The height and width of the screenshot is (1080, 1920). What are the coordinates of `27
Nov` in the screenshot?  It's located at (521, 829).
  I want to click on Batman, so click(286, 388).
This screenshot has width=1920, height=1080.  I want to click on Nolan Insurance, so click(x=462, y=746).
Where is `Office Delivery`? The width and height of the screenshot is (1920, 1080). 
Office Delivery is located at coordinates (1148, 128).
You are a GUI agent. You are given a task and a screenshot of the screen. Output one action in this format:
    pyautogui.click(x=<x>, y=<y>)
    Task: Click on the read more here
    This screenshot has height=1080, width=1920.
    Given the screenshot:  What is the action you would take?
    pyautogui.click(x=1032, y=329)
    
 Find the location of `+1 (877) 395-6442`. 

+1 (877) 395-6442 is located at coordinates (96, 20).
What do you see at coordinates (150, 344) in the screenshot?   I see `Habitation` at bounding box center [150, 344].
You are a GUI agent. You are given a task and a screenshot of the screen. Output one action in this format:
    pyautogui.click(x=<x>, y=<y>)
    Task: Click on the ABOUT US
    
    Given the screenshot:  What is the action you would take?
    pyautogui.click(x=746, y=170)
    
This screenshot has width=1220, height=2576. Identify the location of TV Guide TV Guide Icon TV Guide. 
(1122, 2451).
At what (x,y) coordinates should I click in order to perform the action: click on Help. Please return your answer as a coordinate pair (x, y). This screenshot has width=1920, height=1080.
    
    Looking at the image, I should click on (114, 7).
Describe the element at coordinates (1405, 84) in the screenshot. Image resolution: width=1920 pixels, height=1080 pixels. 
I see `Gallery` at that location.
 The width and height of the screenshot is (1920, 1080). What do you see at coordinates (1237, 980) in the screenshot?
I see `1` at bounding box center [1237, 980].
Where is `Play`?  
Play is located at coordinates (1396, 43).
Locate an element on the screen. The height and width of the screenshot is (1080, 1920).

● ● ● ● ● ● ●

Reproduce all of the material above word for word, keeping every line in its original order and form.

* [Result of this exercise]:
The height and width of the screenshot is (1080, 1920). What are the coordinates of `27
Nov` in the screenshot?  It's located at (521, 829).
  I want to click on Batman, so click(286, 388).
This screenshot has width=1920, height=1080.  I want to click on Nolan Insurance, so click(x=462, y=746).
Where is `Office Delivery`? The width and height of the screenshot is (1920, 1080). 
Office Delivery is located at coordinates (1148, 128).
You are a GUI agent. You are given a task and a screenshot of the screen. Output one action in this format:
    pyautogui.click(x=<x>, y=<y>)
    Task: Click on the read more here
    This screenshot has height=1080, width=1920.
    Given the screenshot:  What is the action you would take?
    pyautogui.click(x=1032, y=329)
    
 Find the location of `+1 (877) 395-6442`. 

+1 (877) 395-6442 is located at coordinates (96, 20).
What do you see at coordinates (150, 344) in the screenshot?   I see `Habitation` at bounding box center [150, 344].
You are a GUI agent. You are given a task and a screenshot of the screen. Output one action in this format:
    pyautogui.click(x=<x>, y=<y>)
    Task: Click on the ABOUT US
    
    Given the screenshot:  What is the action you would take?
    pyautogui.click(x=746, y=170)
    
This screenshot has width=1220, height=2576. Identify the location of TV Guide TV Guide Icon TV Guide. 
(1122, 2451).
At what (x,y) coordinates should I click in order to perform the action: click on Help. Please return your answer as a coordinate pair (x, y). This screenshot has width=1920, height=1080.
    
    Looking at the image, I should click on (114, 7).
Describe the element at coordinates (1405, 84) in the screenshot. Image resolution: width=1920 pixels, height=1080 pixels. 
I see `Gallery` at that location.
 The width and height of the screenshot is (1920, 1080). What do you see at coordinates (1237, 980) in the screenshot?
I see `1` at bounding box center [1237, 980].
Where is `Play`?  
Play is located at coordinates (1396, 43).
Locate an element on the screen. The height and width of the screenshot is (1080, 1920).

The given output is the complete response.